• DIRECTIVE:
Edit the lines starting at the line that has "You are a computer-use agent. 401x299 pixels." and ending after the line that has "Task: Click the search magnifier icon" by replacing "survey progress bar" with "upload progress bar" and leaving everything else unchanged. Give back only those lines, with the pictures left out.

Data for locating words and elements:
#####

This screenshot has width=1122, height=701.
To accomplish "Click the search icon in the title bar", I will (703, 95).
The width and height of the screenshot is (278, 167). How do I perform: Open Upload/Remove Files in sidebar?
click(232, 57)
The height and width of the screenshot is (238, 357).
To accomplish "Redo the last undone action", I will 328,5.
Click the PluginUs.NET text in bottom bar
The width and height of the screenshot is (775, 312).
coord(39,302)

#####

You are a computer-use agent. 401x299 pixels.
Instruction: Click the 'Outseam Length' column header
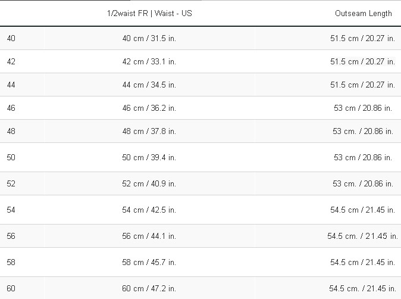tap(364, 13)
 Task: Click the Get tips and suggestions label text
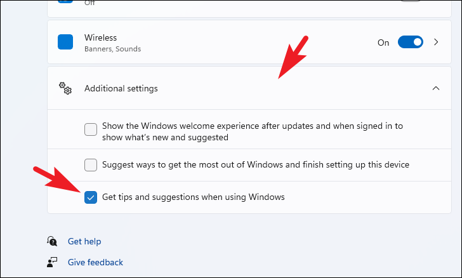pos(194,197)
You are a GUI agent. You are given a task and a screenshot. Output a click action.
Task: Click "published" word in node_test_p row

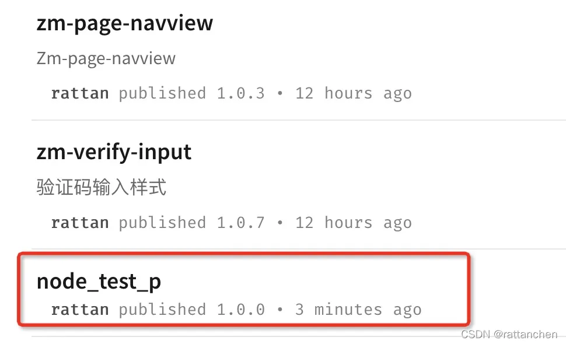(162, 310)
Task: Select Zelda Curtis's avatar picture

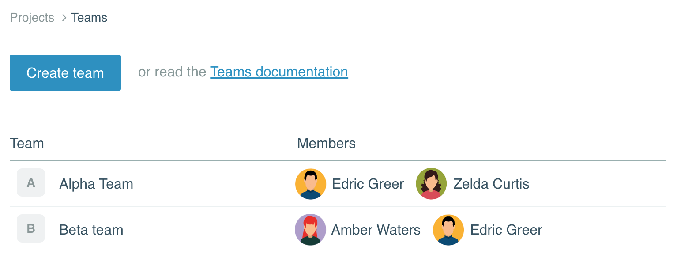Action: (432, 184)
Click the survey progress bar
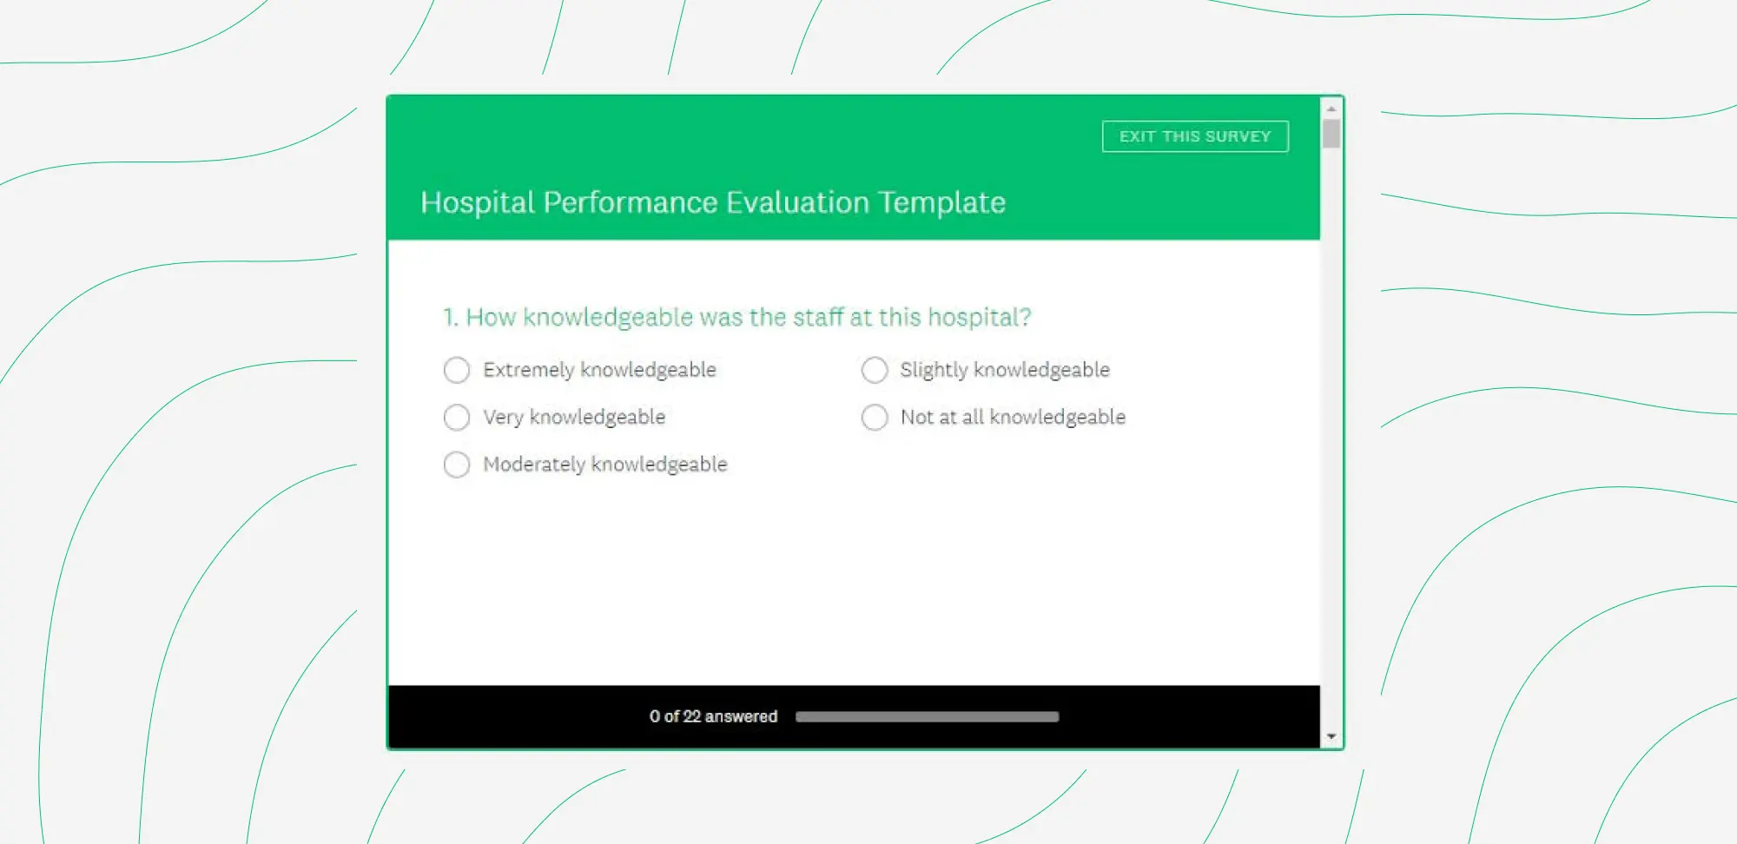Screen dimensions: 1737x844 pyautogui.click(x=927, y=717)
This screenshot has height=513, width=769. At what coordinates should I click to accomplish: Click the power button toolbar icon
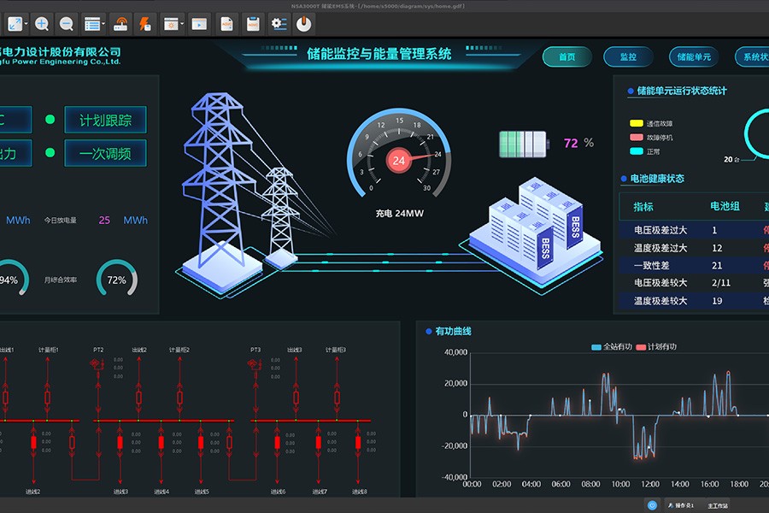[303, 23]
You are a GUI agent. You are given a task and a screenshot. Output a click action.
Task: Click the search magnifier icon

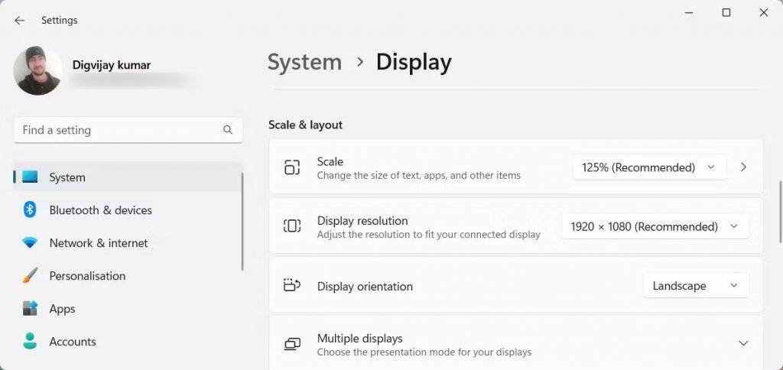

#####

• COMPLETED EXERCISE:
You are a computer-use agent. 401x299 pixels.
Instruction: Click the 'Outseam Length' column header
tap(364, 13)
 Task: Click the Get tips and suggestions label text
pos(194,197)
You are a GUI agent. You are given a task and a screenshot. Output a click action.
Task: Click "published" word in node_test_p row

(162, 310)
Task: Select Zelda Curtis's avatar picture

Action: (432, 184)
Click the upload progress bar
Screen dimensions: 1737x844 pyautogui.click(x=927, y=717)
This screenshot has height=513, width=769. At what coordinates should I click to accomplish: Click the power button toolbar icon
[303, 23]
You are a GUI agent. You are given a task and a screenshot. Output a click action.
Task: Click the search magnifier icon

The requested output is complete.